A população delega à polícia a autoridade para se fazer cumprir o direito penal e promover segurança pública. Como parte dessa delegação, é dado aos policiais o uso legítimo da força e até mesmo da violência para cumprir seus objetivos. Essa aplicação da força é então parte do dia a dia da população, de forma que algumas fatias desta têm maior contato com a ideia de segurança pública, enquanto outras recebem a parcela da violência e da coerção policial. Infelizmente, a realidade contemporânea revela como tais aplicações se dão de forma injusta e desnecessária em muitos casos, surgindo então a necessidade de mecanismos que evitem o uso excessivo da força. Nesse cenário, um dos principais fatores que causam esse desvio do uso da força policial é a cultura estratégica presente nas corporações policiais, definindo os meios de abordagem e ação no ato do policiamento.

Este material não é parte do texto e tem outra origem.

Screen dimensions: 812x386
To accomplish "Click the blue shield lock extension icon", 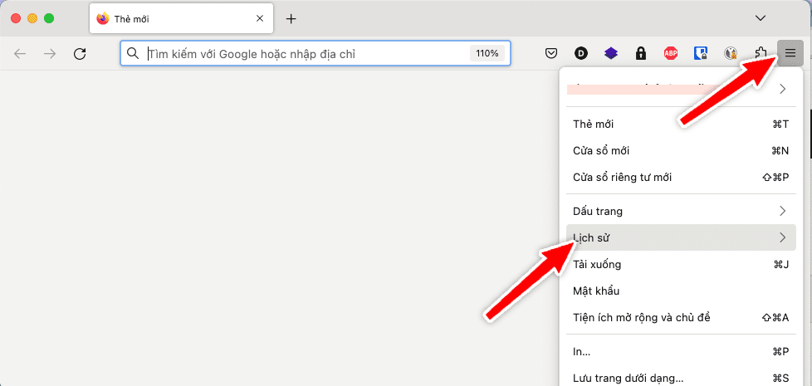I will coord(700,53).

Em 2022, três ex-policiais da Polícia Rodoviária Federal (PRF) abordaram um motociclista por dirigir sem capacete. O homem, sem demonstrar resistência, ao descer da moto foi violentamente derrubado ao chão, momento em que foi algemado e atingido por spray de pimenta. Já imobilizada, a vítima foi colocada na traseira de uma viatura onde, em seguida, o policial Paulo Rodolpho lançou uma granada de gás lacrimogêneo no interior do veículo e forçou a porta contra as pernas do cidadão. A perícia calculou que a vítima foi sufocada dentro da viatura por 11 minutos, o que resultou em sua morte.

Esse é um dos milhares de casos que contabilizam, todos os anos, o uso indevido da força por corporações policiais. No ano de 2023, 4.025 foram mortas por agentes da polícia, de acordo com a Rede de Observatórios da Segurança. Dessas quatro mil mortes, negros representaram 87,8%, ou seja, a cada quatro horas uma pessoa negra foi morta pela polícia. Sendo assim, pode-se aferir como o perfil abordado pela polícia atende a critérios que não deveriam, como a cor de pele. Desta forma, compreender a dimensão do uso desnecessário ou desproporcional da coerção policial exige, além da identificação da vítima, os fatores que influenciam a permanência desse tipo de operação. Com isso, ressalta-se o vigente processo de militarização de corporações policiais e seu impacto na psique do policial, desde a realização de seu trabalho até sua interação com a população que, a princípio, deve defender.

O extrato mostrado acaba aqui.